■ **Source material**:
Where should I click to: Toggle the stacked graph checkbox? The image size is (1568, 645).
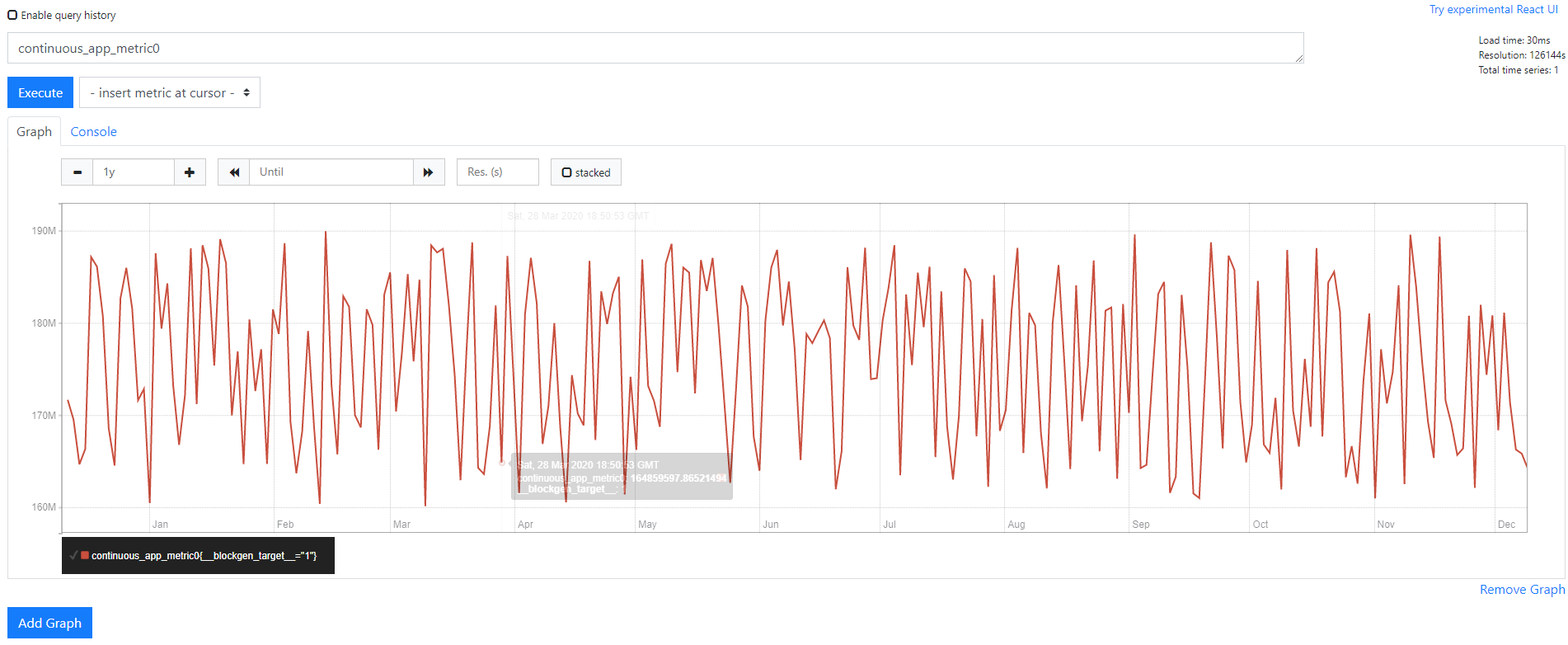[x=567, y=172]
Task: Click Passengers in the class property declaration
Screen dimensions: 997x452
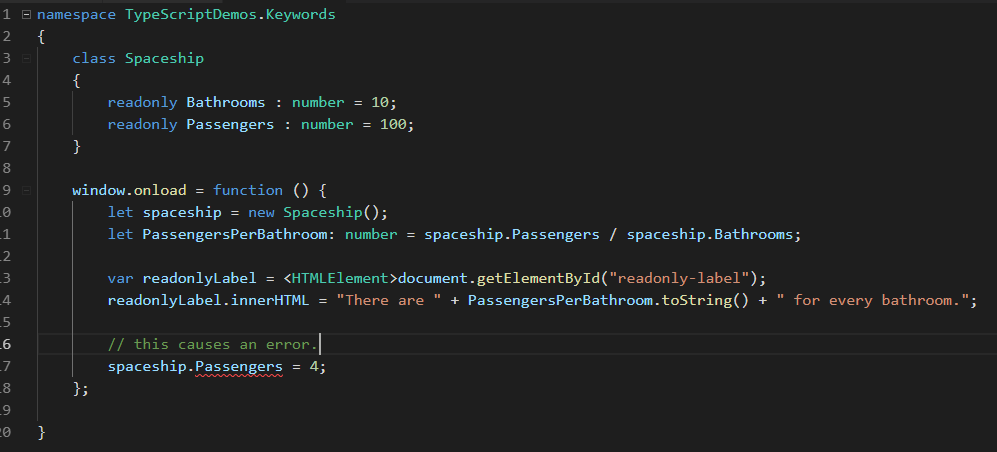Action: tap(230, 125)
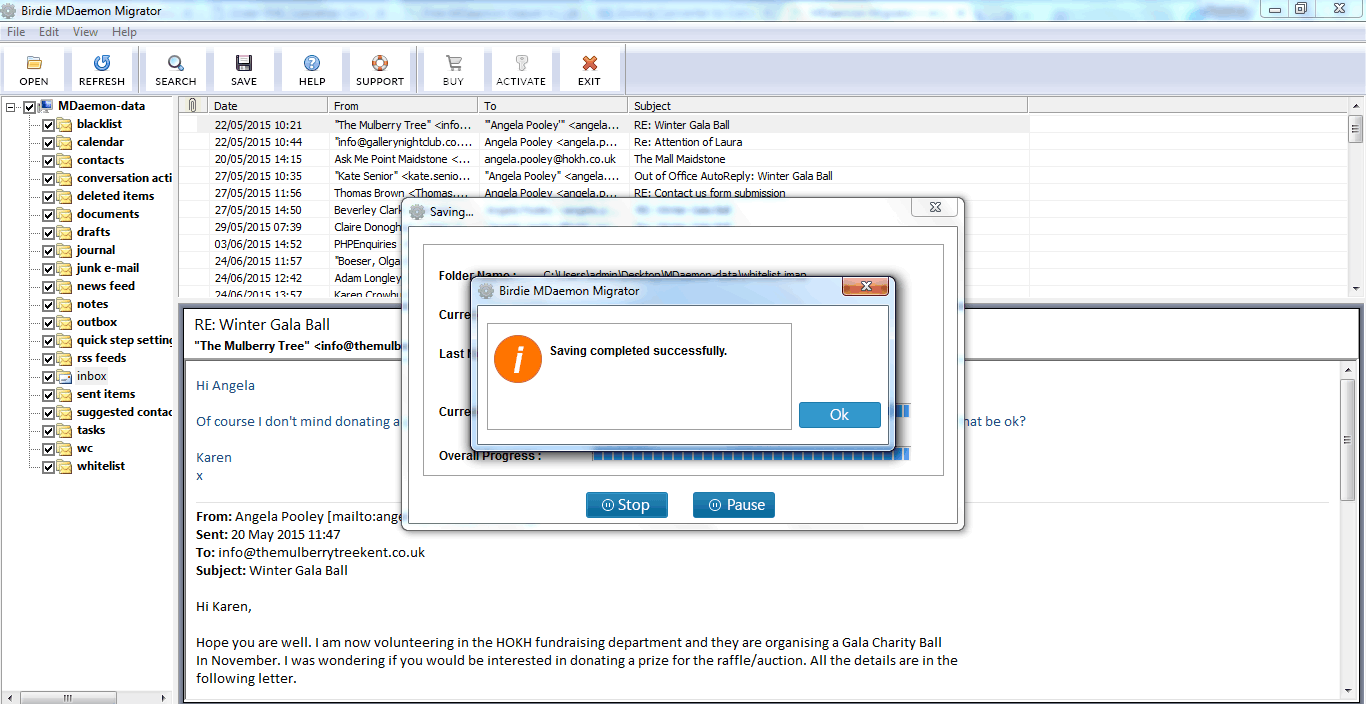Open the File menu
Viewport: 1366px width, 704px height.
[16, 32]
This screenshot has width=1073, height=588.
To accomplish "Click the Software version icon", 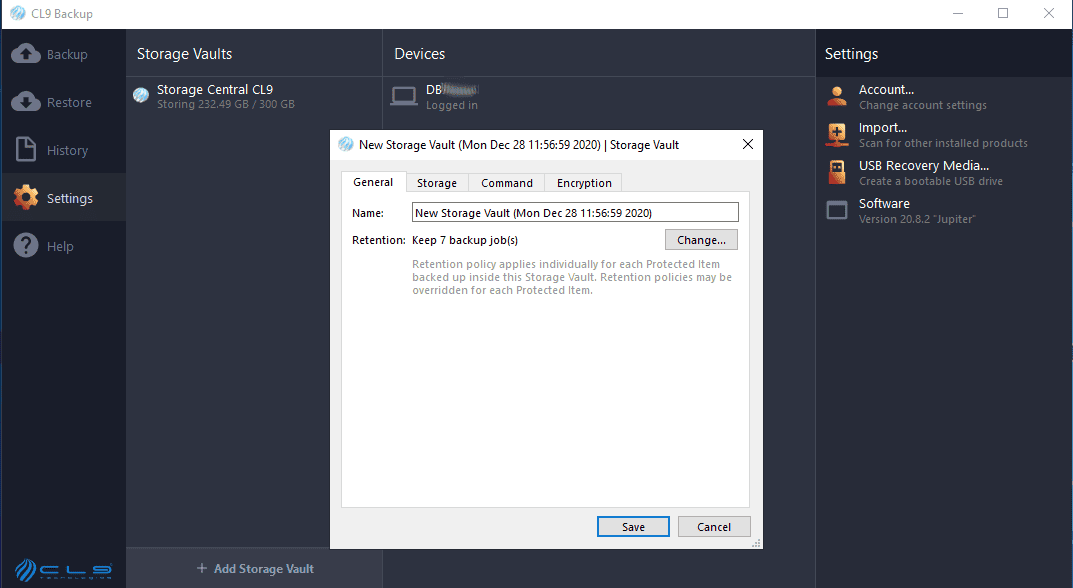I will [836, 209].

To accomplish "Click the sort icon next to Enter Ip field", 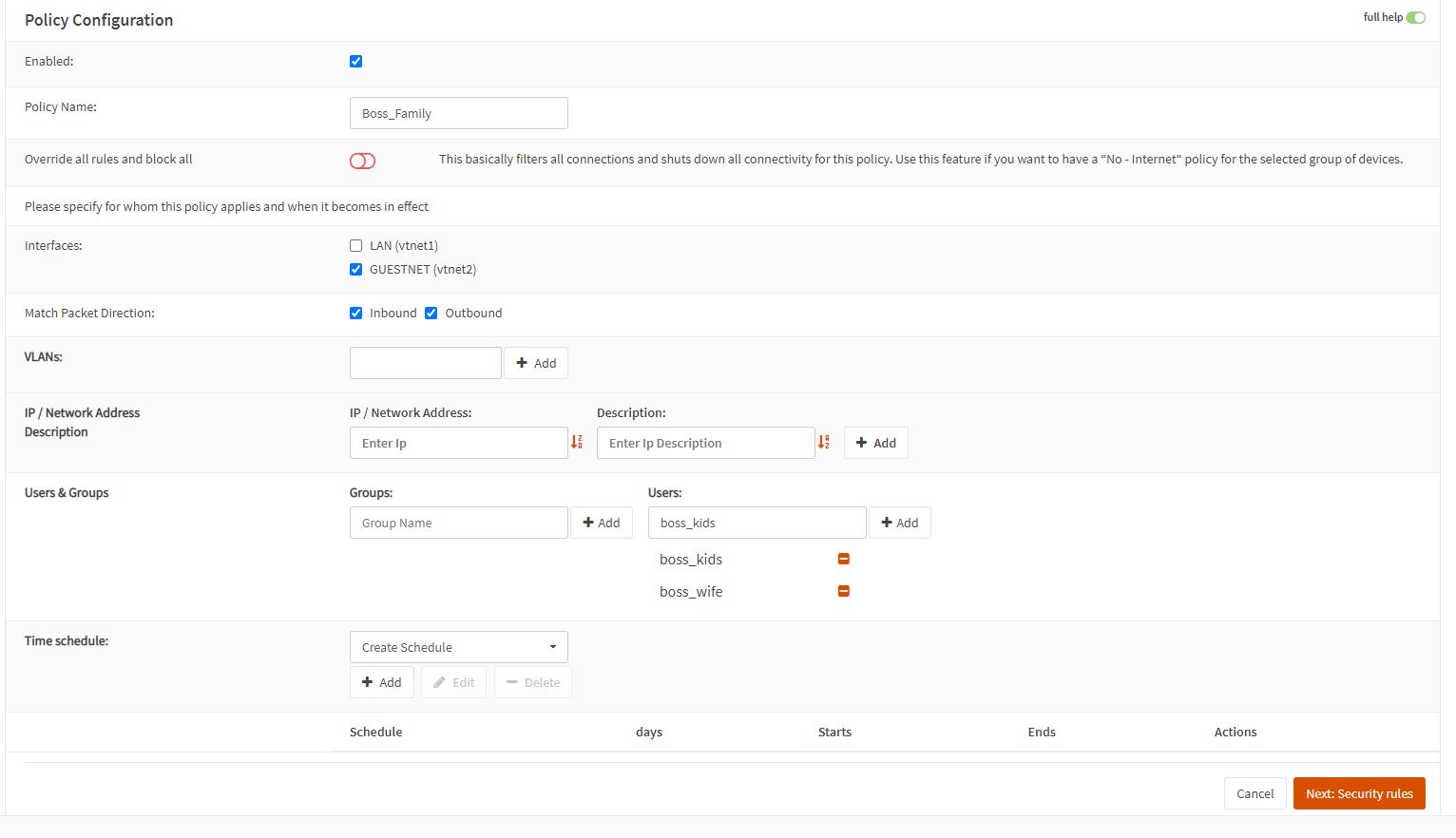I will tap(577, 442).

■ **Directions for this task**: Copy each line of the material above that contains the string "width", without changing the lines.

■ **Task solution**:
Viewport: 1366px width, 704px height.
This screenshot has width=1073, height=588.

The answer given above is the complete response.